Nyan Tun said the value of a gold “tical” — about half a troy ounce — had increased more than 30-fold in the local currency, the kyat, since his early days as a gold trader in the late 1980s.
Sean Turnell, a specialist in Myanmar’s economy at Macquarie University in Sydney, said rampant increases in consumer prices were largely a result of the government’s habit of simply printing more money to fund its spending.
An abundance of natural treasures — including gold, gas, teak, oil, jade and gems — could make the country a rich nation as it once was before coming under military rule in 1962.
But Myanmar remains one of the world’s least developed countries, with nearly a third of the population living below the poverty line, according to World Bank figures, as the junta and its associates exploit these raw materials for their own benefit.
“The fiscal situation should be good,” said Turnell, on the basis that earnings from gas supplies should fund government spending. “But they [the military rulers] don’t bring money they get from gas properly into public accounts.
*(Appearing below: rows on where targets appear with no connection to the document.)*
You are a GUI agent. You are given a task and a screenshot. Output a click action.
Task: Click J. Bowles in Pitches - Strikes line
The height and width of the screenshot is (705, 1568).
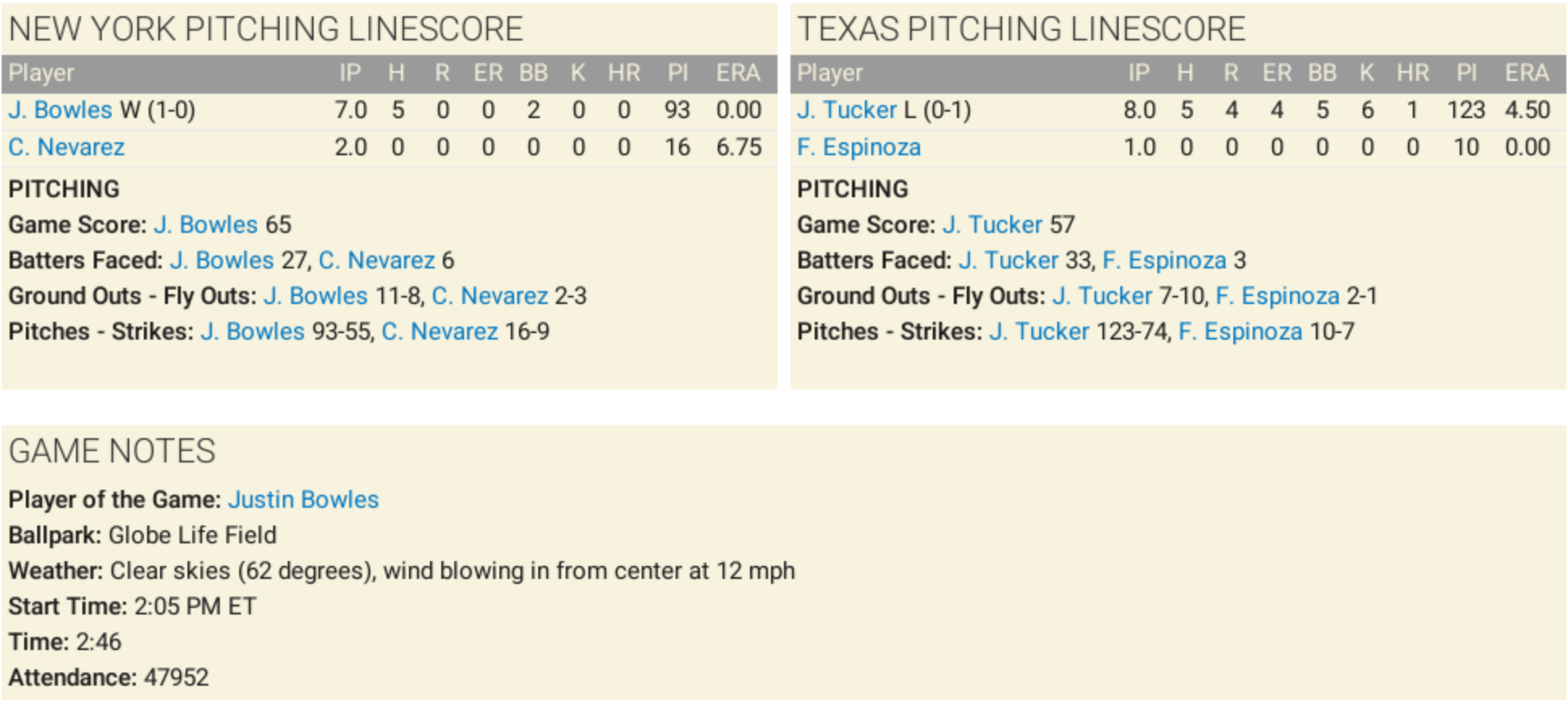point(253,331)
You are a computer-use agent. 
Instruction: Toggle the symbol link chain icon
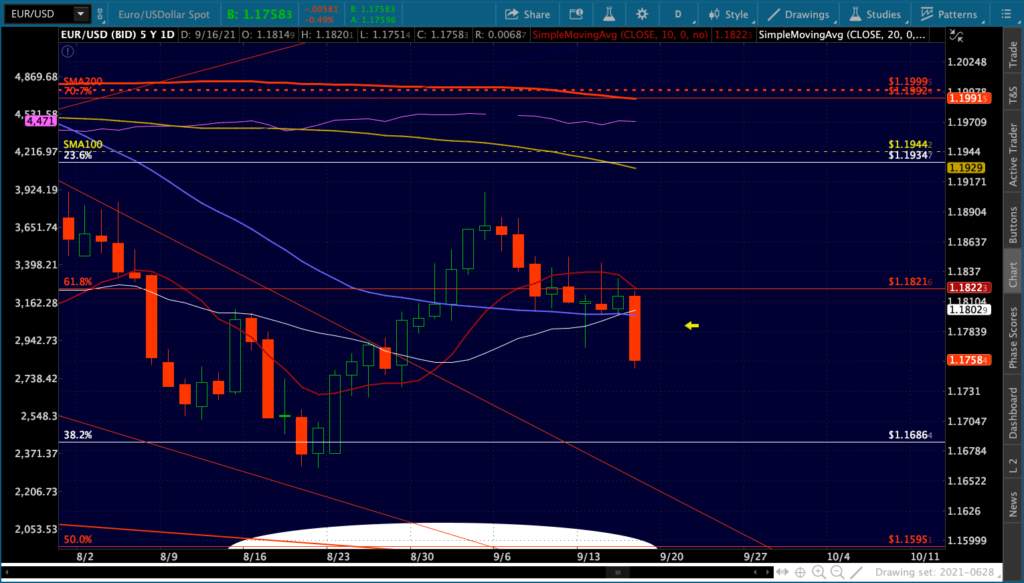click(100, 14)
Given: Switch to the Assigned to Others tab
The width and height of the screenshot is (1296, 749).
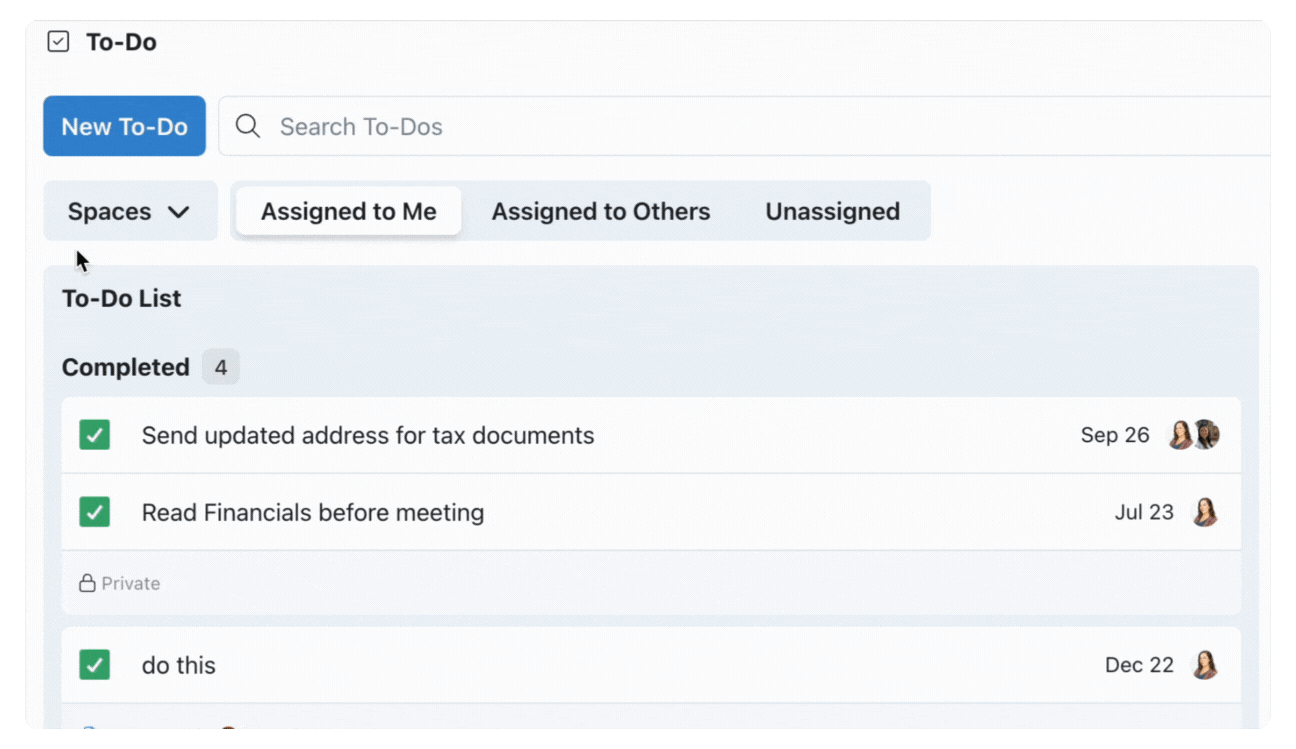Looking at the screenshot, I should 600,211.
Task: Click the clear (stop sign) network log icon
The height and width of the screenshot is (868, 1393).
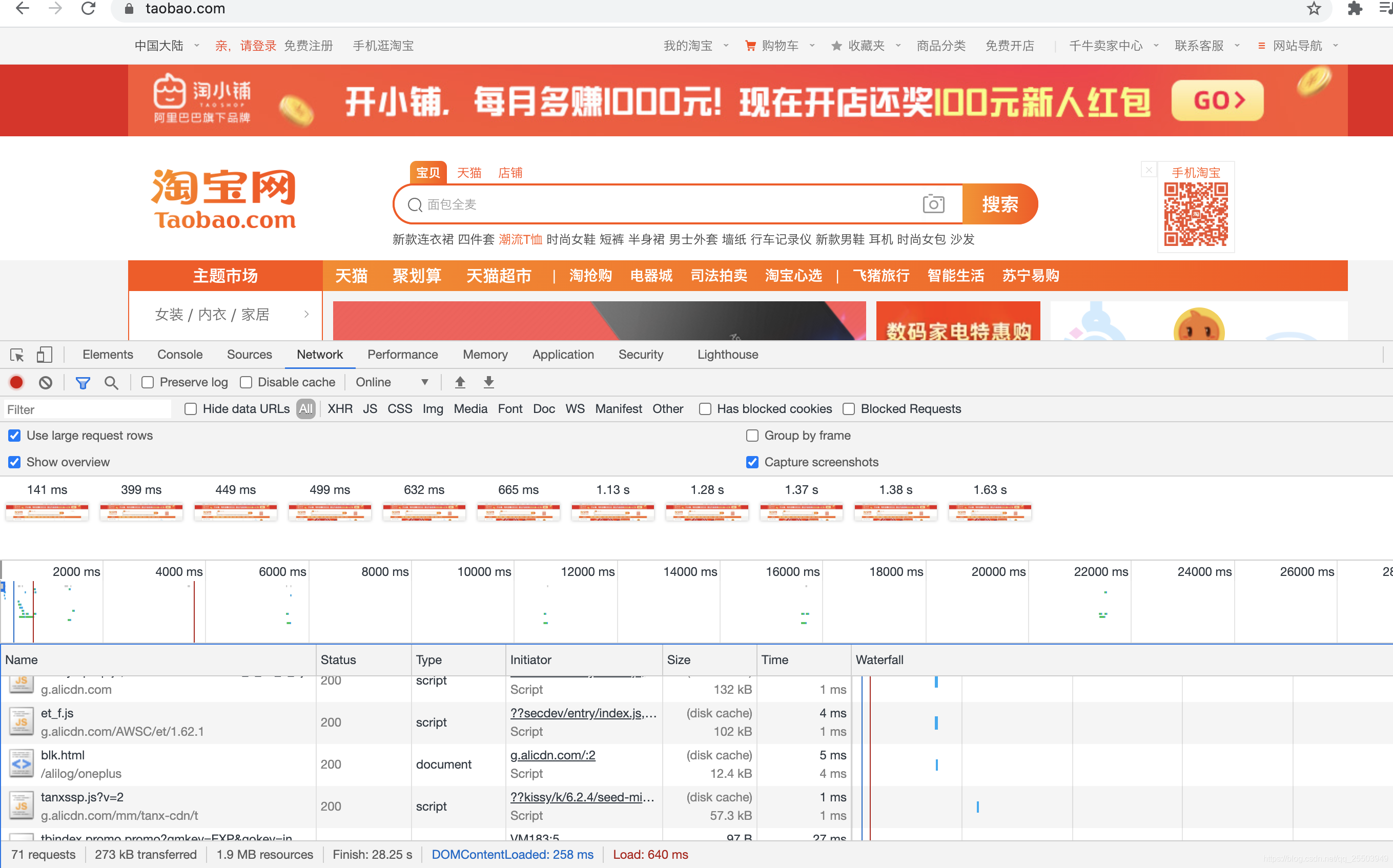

These funds are not recorded.”
Few believe Myanmar’s controversial first election in 20 years, due on Nov. 7, will bring about much-needed economic reform, as the polls are widely expected to simply cloak military rule with civilian clothing.
However, there have been some shifts in the economic landscape ahead of the election, with the junta instigating a spate of privatizations of state firms and properties.
Along with these sell-offs of assets including ports, factories and cinemas, four conglomerates on international sanctions lists and run by junta-friendly tycoons have been given licenses to start up new banks.
Turnell said the cronyism apparent in these recent developments suggested the country was “drifting in a really strange direction away from a totalitarian system into one that works like a semi-criminal economy.”